***** Data for this exercise *****

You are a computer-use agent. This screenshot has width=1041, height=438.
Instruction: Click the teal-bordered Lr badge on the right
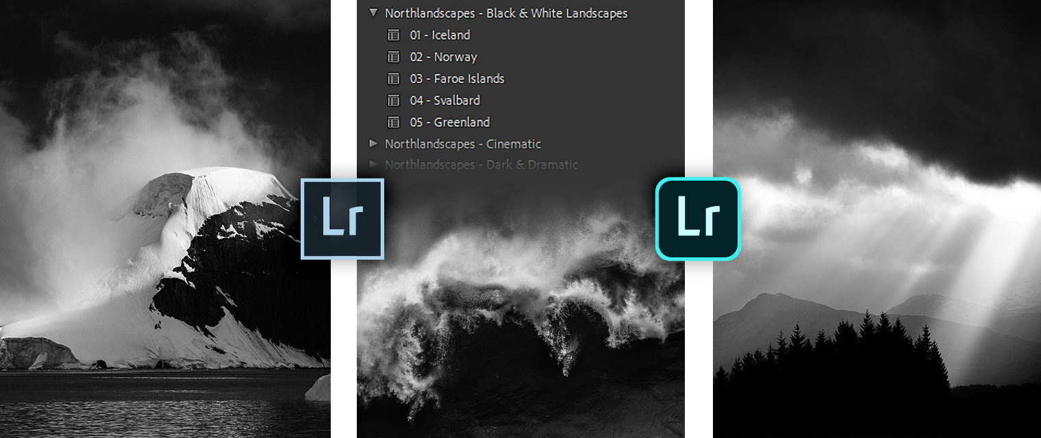pos(697,219)
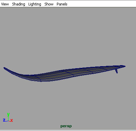Click the origin of the axis indicator
The width and height of the screenshot is (136, 131).
coord(9,121)
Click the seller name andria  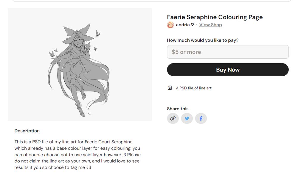(x=183, y=25)
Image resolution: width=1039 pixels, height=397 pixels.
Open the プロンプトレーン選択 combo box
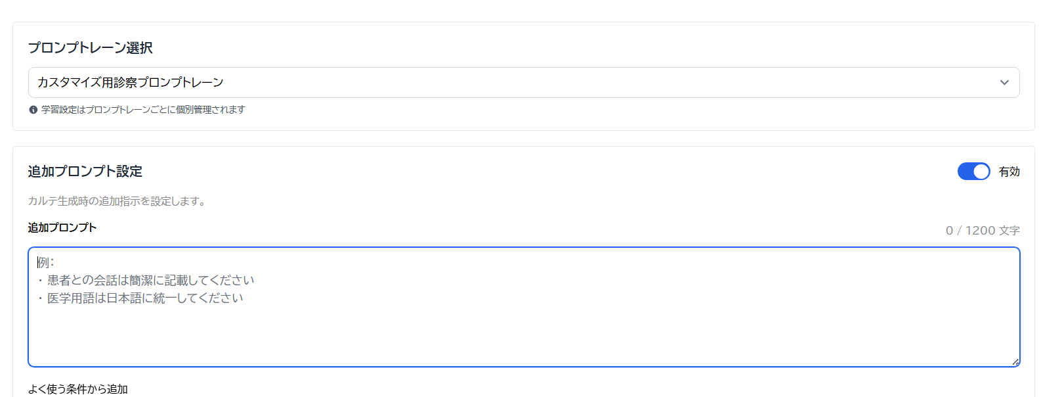pos(523,82)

*****

[Your goal] Recast the records from the line that contains "Image resolution: width=1039" through the end of the records as a two-column CSV with the header instruction,location and one row for each record. Put each field in quotation marks, turn line breaks into spaces, and leave the pictures out.

[Written solution]
instruction,location
"Image resolution: width=1039 pixels, height=397 pixels. Open the プロンプトレーン選択 combo box","pos(523,82)"